Objetivos |
A – Resume en forma de lista el párrafo del extracto sobre los axiomas que comienza con «Que la evidencia y certeza». Conserva sus ideas principales.
B – Prolonga el extracto sobre los axiomas a partir de su última oración.

Extracto de la fuente |

%%

Que la evidencia y certeza de estos tres tipos de axiomas provenga de la experiencia racional, de la experiencia empírica generalizada y permanente, o de la experiencia fenomenológica inmediata, ¿les quita el carácter de verdades y certezas? Ciertamente no en su respectivo nivel, pues los podemos reconocer como verdades racionales, empíricas y fenomenológicas, respectivamente. Ellas son, en efecto, conocimientos considerados como verdades generales de las ciencias lógica y matemática, de las ciencias empíricas y positivas, y de las ciencias de la conciencia o fenomenología "existencial", consistentemente establecidas en su respectivo nivel. Podemos reconocerlas también como verdades primeras de esas correspondientes ciencias, en cuanto no sean derivadas de otras verdades o demostradas mediante razonamientos, sino puestas por las experiencias cognitivas mismas en que se basan dichas ciencias.

Aún siendo así, cabe señalar que la conciencia humana es tan indagatoria y crítica de las propias experiencias lógica, empírica y fenomenológica, que no deja de someter a ulterior investigación y análisis las mismas verdades que se le presentan como seguras y ciertas. En efecto, la lógica y las matemáticas exigen coherencia entre todos los objetos lógicos que elabora, incluidos los primeros axiomas; las ciencias empíricas someten al rigor de la indagación empírica todos los fenómenos empíricos, y continúan sometiendo a verificación el propio principio de causalidad; la fenomenología no deja de indagar la propia experiencia de la conciencia, y busca constantemente confirmar su propia experiencia primera. Aún más, somete los postulados y afirmaciones de las ciencias empíricas y fenomenológicas a la prueba de la coherencia lógica y matemática, como también somete a verificación empírica y fenomenológica lo que afirma la razón lógica y matemática: no se cansa de verificar la teoría de los números, el cálculo y la geometría, contando objetos, calculando fenómenos, midiendo figuras, del mismo modo que sigue comprobando la corrección del silogismo "todo hombre es mortal, Pedro es hombre, luego Pedro es mortal", cada vez que un hombre efectivamente muere. Y cuando una afirmación cualquiera enmarcada en una ciencia no supera la prueba a que puedan someterla las otras ciencias, niega su verdad o suspende la certeza en ella.

%%

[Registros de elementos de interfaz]
%%

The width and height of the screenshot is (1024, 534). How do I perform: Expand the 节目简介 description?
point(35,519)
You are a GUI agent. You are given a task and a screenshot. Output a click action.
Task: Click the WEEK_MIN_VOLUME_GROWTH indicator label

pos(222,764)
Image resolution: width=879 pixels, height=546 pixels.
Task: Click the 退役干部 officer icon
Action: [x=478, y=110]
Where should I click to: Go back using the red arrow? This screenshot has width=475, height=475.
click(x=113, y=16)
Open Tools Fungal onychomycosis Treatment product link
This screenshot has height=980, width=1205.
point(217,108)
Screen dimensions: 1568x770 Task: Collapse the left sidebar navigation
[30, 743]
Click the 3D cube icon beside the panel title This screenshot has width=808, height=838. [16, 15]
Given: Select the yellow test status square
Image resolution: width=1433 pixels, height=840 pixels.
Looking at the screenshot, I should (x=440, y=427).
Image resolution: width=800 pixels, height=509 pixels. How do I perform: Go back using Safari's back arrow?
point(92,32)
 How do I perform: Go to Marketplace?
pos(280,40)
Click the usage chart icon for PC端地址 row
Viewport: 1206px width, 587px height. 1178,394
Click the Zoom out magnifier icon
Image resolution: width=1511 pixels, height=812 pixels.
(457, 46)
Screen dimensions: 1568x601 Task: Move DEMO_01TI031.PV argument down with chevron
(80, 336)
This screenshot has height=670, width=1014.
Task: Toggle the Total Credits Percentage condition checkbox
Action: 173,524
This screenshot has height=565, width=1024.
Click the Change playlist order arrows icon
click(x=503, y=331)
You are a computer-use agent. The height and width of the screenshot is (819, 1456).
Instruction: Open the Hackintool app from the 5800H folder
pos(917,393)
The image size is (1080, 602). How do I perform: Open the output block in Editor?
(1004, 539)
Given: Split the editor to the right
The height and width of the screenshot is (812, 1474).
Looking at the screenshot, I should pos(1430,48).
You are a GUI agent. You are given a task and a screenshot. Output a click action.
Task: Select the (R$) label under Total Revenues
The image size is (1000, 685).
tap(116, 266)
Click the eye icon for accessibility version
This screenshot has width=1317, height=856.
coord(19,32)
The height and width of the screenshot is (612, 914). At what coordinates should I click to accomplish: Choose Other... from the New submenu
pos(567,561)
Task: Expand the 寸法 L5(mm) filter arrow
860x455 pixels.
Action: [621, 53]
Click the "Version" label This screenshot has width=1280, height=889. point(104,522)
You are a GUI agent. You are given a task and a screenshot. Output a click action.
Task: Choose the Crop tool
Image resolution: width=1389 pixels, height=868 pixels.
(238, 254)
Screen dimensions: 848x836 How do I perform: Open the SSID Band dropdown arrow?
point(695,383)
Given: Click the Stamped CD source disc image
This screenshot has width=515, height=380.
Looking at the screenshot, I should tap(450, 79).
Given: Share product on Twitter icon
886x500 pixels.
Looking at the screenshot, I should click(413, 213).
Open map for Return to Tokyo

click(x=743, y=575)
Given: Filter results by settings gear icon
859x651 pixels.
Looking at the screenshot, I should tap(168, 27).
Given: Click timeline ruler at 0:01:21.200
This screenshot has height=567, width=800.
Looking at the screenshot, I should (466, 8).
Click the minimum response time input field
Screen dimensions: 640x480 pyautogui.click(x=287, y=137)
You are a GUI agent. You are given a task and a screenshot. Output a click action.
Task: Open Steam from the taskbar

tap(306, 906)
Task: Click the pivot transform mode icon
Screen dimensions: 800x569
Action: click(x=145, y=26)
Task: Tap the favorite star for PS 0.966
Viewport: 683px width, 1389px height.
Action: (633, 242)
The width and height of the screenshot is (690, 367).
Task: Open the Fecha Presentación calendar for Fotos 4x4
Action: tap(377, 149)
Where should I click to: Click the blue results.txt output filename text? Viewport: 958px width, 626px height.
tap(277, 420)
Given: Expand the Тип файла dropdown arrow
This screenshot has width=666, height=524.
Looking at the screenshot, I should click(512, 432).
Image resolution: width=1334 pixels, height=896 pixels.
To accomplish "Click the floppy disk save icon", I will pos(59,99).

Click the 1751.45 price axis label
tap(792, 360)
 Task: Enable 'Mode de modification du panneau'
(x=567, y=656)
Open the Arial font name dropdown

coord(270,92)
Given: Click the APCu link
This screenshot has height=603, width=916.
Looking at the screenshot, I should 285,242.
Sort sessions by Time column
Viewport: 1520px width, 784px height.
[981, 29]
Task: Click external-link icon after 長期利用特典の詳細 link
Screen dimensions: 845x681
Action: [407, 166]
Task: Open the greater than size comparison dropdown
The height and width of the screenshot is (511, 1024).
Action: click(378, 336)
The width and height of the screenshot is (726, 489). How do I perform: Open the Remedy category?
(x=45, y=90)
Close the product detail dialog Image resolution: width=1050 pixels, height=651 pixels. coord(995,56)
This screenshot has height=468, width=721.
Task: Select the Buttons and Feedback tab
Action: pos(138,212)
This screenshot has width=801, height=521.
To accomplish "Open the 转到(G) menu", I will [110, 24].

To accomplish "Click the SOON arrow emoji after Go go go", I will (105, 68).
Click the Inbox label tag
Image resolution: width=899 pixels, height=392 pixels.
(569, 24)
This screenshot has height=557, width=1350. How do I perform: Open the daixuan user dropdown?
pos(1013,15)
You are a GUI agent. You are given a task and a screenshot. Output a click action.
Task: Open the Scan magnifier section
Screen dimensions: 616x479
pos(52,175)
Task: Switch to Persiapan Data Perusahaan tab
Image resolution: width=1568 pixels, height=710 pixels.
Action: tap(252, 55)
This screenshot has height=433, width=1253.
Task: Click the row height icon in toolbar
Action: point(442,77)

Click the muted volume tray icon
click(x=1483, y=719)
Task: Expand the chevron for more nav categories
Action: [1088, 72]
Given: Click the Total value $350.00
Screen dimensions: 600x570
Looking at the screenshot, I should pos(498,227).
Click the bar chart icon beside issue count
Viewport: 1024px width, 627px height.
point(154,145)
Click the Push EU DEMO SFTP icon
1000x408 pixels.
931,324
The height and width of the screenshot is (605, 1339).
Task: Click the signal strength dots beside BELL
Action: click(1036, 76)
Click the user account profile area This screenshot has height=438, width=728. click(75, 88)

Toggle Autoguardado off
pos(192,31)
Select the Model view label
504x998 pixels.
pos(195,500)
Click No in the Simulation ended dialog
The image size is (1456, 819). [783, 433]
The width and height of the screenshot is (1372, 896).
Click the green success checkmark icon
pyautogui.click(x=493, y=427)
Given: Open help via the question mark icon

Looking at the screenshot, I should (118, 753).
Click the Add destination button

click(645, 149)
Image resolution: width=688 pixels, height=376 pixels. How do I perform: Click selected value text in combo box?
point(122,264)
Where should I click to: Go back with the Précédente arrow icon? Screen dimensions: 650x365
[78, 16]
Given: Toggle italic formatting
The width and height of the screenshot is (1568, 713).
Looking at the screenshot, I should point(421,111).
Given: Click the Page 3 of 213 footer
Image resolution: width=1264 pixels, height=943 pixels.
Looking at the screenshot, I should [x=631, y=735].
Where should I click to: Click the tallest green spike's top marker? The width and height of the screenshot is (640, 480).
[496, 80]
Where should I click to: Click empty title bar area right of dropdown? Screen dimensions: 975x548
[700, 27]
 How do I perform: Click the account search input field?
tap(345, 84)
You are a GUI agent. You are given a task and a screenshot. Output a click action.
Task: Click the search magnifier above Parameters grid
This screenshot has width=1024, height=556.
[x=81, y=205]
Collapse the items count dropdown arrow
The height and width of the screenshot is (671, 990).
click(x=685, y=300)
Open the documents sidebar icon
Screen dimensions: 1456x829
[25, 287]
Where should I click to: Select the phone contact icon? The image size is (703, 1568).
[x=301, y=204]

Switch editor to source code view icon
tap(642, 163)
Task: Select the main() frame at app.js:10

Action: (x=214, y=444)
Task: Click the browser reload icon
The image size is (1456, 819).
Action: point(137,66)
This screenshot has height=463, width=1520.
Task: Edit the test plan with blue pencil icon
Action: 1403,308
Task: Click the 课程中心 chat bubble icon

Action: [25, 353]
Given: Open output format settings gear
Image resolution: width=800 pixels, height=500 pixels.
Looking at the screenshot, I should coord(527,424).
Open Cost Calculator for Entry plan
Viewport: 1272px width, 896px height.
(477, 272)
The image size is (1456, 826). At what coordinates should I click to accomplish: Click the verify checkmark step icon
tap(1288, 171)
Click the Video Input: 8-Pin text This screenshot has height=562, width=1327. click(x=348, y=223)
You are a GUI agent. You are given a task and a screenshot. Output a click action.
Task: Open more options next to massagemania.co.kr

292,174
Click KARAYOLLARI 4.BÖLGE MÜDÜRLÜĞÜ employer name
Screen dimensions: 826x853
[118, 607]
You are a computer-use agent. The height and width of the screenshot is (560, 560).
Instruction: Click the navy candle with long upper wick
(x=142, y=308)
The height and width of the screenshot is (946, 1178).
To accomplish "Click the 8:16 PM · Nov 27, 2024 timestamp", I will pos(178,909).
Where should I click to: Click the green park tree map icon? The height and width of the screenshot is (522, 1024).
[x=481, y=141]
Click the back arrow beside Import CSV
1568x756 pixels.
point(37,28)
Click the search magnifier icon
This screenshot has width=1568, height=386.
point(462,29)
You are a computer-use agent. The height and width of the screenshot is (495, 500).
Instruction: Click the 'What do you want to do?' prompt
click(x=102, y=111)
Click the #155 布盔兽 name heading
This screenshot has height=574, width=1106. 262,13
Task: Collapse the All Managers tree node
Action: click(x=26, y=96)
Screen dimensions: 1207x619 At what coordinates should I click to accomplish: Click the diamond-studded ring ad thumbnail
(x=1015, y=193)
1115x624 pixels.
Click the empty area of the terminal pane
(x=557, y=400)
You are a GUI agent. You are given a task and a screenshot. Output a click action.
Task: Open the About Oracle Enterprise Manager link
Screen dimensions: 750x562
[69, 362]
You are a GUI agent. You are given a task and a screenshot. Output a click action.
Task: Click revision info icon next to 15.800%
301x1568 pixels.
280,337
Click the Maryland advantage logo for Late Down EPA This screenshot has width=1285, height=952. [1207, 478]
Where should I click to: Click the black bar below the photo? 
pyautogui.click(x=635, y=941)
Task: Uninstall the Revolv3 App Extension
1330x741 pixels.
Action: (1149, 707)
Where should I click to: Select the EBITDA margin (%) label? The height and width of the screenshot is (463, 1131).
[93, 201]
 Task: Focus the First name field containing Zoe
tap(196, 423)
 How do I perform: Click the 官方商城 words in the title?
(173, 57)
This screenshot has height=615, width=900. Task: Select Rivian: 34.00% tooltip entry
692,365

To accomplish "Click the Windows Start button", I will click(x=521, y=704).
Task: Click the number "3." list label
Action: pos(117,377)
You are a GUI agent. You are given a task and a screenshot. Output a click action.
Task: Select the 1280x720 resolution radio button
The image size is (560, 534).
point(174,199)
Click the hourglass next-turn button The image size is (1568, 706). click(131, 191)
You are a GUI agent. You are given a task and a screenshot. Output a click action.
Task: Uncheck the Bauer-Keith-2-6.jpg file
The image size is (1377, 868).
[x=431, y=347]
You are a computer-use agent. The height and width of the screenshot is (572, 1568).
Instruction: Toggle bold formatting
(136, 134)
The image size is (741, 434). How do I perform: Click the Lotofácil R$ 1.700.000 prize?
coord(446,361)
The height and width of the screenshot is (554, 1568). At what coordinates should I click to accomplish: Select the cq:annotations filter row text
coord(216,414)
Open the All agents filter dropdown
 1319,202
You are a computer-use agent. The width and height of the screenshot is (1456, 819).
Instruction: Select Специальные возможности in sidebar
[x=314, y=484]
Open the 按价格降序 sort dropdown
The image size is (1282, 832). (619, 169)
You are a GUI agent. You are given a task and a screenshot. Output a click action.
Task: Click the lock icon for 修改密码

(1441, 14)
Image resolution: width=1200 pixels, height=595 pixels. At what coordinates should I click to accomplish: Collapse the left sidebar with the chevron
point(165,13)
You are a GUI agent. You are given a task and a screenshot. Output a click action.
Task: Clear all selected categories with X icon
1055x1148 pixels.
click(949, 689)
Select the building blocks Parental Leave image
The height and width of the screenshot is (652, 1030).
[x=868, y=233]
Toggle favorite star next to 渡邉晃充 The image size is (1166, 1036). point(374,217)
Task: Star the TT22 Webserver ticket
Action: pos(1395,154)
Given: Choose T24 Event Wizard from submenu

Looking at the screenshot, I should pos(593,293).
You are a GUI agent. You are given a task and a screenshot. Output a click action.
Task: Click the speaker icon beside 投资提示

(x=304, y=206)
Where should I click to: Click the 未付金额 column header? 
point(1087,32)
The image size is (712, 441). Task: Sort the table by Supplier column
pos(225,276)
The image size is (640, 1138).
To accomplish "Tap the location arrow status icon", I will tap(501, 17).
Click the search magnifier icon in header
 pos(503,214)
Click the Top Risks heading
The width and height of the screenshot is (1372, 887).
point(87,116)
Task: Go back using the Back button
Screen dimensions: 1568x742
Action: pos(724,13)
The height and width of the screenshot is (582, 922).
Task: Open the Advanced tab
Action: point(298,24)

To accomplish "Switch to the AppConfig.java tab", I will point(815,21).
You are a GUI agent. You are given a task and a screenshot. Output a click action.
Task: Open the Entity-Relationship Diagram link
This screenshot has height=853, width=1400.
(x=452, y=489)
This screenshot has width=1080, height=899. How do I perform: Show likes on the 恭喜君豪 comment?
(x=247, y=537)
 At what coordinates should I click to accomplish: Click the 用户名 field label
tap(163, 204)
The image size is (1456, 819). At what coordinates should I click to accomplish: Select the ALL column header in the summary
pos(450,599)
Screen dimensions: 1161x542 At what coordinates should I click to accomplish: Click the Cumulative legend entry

%%

Resultados esperados |
A –
- La evidencia y certeza de los tres tipos de axiomas provienen de una de tres fuentes: la experiencia racional, la experiencia empírica generalizada y permanente, o la experiencia fenomenológica inmediata.
- Ese origen no les quita el carácter de verdades y certezas en su respectivo nivel.
- Se reconocen como verdades racionales, empíricas y fenomenológicas. Son verdades generales de tres campos:
  - la lógica y la matemática;
  - las ciencias empíricas y positivas;
  - la fenomenología "existencial".
- Son además verdades primeras de esas ciencias. No se derivan de otras verdades ni se demuestran mediante razonamientos. Las ponen las propias experiencias cognitivas en que dichas ciencias se basan.

B –
El hecho es que, hasta aquí, los axiomas de estas distintas ciencias han resistido toda prueba a que se las haya sometido, con lo cual ellos adquieren, adicionalmente a su evidencia primera, una segunda confirmación que reafirma su certeza. El conocimiento humano en los planos lógico, empírico y fenomenológico, aún manteniendo el carácter relativo que les asigna la crítica epistemológica, no está pues tan mal o débilmente fundado como suele creerse en el contexto del ethos cultural contemporáneo que describimos al comienzo de esta investigación.

Sin embargo, que los tres tipos de axiomas considerados sean verdades fundamentales y primeras de las ciencias racionales, empíricas y fenomenológicas, que estén basados en las distintas experiencias cognitivas y que tengan ulterior confirmación intelectual metódica, no los califica como verdades primeras y fundamento de la metafísica, pues constituyen conocimientos sobre la realidad en cuanto conocida subjetiva y relativamente, y no sobre el ser en cuanto ser. Pero el haber seguido esta pista nos lleva a una importante conclusión respecto al que pudiera ser el principio y fundamento de la metafísica, a saber, que como toda ciencia, no puede encontrar su fundamento y verdad primera en alguna afirmación empírica, fenomenológica o racionalmente establecida. Lo único que puede ponernos en el campo de la metafísica o ciencia del ser en cuanto ser, es una afirmación sobre el ser en cuanto ser, no subjetiva ni relativa, que pueda afirmarse y sostenerse independientemente del sujeto que la afirma y sostiene. Tal afirmación no podrá referirse a las realidades empíricas, fenomenológicas ni racionales establecidas por las correspondientes experiencias cognitivas, debiendo en cambio referirse a alguna supuesta realidad absoluta, independiente de nuestro conocimiento, a la cual sin embargo podamos acceder mediante algún tipo especial de experiencia cognitiva.

Tal experiencia cognitiva fundante del conocimiento metafísico no puede ser una experiencia cognitiva empírica, fenomenológica ni racional, ni menos alguna en que aquellas se combinen, que las supone y de las cuales derivaría. Una nueva y auténtica ciencia del ser, la metafísica que buscamos, deberá fundarse sobre una experiencia metafísica que proporcione una primera verdad o evidencia metafísica. Sólo después de haberse de este modo establecido, se la podrá formular en una afirmación y someter a las pruebas que quieran hacerle la propia metafísica y las ciencias lógicas, empíricas y fenomenológicas. El análisis epistemológico de los axiomas nos ha enseñado, en efecto, que ponemos confianza en cualquier verdad fundante o primera, que reconozcamos como evidente, por haberla experimentado cognitivamente, y sólo secundariamente por haberla demostrado racionalmente o verificado empírica o fenomenológicamente.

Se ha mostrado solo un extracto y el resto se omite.